(Data on where items appear)

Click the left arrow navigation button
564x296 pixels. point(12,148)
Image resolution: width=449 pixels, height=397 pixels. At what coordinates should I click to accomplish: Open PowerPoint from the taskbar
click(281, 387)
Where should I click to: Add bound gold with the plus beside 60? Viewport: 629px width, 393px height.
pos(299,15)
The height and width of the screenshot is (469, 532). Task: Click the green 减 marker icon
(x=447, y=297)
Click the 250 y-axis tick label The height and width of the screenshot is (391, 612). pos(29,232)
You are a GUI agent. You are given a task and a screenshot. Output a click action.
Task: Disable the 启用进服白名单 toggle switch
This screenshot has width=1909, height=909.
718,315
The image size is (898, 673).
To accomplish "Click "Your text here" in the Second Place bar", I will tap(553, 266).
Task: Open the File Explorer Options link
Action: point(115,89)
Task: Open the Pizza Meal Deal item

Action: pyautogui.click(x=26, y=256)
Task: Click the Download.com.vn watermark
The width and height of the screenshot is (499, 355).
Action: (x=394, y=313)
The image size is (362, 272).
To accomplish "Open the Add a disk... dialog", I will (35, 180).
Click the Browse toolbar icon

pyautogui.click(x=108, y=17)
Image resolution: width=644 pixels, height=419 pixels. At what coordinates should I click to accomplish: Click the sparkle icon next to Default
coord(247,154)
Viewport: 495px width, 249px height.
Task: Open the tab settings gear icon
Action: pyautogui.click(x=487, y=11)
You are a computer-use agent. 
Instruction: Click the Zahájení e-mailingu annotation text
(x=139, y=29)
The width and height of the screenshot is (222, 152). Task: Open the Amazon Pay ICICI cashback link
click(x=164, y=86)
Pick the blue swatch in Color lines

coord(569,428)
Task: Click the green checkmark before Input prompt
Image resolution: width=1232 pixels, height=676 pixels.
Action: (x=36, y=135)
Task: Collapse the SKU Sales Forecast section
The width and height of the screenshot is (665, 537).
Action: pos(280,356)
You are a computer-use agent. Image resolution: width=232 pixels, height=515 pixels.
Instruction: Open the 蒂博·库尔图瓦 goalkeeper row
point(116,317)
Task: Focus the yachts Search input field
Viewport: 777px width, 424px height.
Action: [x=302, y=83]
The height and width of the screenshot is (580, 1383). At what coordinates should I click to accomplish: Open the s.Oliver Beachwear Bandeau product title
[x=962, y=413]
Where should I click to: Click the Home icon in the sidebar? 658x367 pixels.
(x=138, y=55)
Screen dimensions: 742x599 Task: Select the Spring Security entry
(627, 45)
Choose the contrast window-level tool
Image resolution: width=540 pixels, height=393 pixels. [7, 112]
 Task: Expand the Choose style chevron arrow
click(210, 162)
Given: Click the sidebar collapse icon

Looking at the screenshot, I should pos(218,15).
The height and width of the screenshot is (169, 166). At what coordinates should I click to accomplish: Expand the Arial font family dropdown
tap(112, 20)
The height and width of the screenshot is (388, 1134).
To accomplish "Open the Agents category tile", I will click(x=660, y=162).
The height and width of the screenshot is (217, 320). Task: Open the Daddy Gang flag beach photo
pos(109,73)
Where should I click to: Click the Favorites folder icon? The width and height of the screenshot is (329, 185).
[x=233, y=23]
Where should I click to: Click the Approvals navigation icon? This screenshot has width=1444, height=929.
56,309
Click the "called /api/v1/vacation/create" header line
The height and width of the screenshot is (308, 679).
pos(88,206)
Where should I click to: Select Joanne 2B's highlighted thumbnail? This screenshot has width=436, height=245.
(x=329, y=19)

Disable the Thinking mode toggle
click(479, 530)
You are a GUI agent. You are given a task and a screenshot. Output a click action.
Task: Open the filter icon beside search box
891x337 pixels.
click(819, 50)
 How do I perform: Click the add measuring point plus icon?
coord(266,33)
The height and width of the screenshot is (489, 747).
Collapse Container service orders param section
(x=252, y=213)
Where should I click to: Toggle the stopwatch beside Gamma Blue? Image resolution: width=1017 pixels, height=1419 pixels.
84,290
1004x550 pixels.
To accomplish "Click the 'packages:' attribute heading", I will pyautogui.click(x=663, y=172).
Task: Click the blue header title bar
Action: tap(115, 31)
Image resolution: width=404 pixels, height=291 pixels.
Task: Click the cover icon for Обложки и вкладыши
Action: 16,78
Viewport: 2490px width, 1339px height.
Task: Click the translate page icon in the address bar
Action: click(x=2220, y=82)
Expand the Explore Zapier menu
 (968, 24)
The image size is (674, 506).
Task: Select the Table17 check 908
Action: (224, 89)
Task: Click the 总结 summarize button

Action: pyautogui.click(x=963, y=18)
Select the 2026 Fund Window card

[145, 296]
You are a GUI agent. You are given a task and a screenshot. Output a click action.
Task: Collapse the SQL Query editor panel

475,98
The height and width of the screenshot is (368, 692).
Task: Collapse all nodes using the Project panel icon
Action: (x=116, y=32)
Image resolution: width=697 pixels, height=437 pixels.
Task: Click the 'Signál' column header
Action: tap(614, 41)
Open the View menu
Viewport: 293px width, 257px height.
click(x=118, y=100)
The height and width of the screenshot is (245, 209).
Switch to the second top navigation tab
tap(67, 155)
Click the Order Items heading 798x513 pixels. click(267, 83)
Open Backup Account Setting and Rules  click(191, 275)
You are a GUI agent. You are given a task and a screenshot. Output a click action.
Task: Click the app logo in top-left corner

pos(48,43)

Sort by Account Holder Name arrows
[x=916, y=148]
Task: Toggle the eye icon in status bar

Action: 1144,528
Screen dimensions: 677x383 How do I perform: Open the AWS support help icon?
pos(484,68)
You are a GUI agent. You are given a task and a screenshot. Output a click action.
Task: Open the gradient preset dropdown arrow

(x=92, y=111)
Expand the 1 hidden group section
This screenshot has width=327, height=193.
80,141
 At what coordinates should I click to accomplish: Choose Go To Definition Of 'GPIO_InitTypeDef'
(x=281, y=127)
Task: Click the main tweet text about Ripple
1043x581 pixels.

**AIM:** Render the lines of the data as a JSON list of strings, one string per line, with blank lines omitted. Start at the line containing "Where should I click to: Click the Favorites" and end at the line containing "Action: (224, 89)", including both.

**TASK RESPONSE:**
[
  "Where should I click to: Click the Favorites folder icon? The width and height of the screenshot is (329, 185).",
  "[x=233, y=23]",
  "Where should I click to: Click the Approvals navigation icon? This screenshot has width=1444, height=929.",
  "56,309",
  "Click the \"called /api/v1/vacation/create\" header line",
  "The height and width of the screenshot is (308, 679).",
  "pos(88,206)",
  "Where should I click to: Select Joanne 2B's highlighted thumbnail? This screenshot has width=436, height=245.",
  "(x=329, y=19)",
  "Disable the Thinking mode toggle",
  "click(479, 530)",
  "You are a GUI agent. You are given a task and a screenshot. Output a click action.",
  "Task: Open the filter icon beside search box",
  "891x337 pixels.",
  "click(819, 50)",
  " How do I perform: Click the add measuring point plus icon?",
  "coord(266,33)",
  "The height and width of the screenshot is (489, 747).",
  "Collapse Container service orders param section",
  "(x=252, y=213)",
  "Where should I click to: Toggle the stopwatch beside Gamma Blue? Image resolution: width=1017 pixels, height=1419 pixels.",
  "84,290",
  "1004x550 pixels.",
  "To accomplish \"Click the 'packages:' attribute heading\", I will pyautogui.click(x=663, y=172).",
  "Task: Click the blue header title bar",
  "Action: tap(115, 31)",
  "Image resolution: width=404 pixels, height=291 pixels.",
  "Task: Click the cover icon for Обложки и вкладыши",
  "Action: 16,78",
  "Viewport: 2490px width, 1339px height.",
  "Task: Click the translate page icon in the address bar",
  "Action: click(x=2220, y=82)",
  "Expand the Explore Zapier menu",
  " (968, 24)",
  "The image size is (674, 506).",
  "Task: Select the Table17 check 908",
  "Action: (224, 89)"
]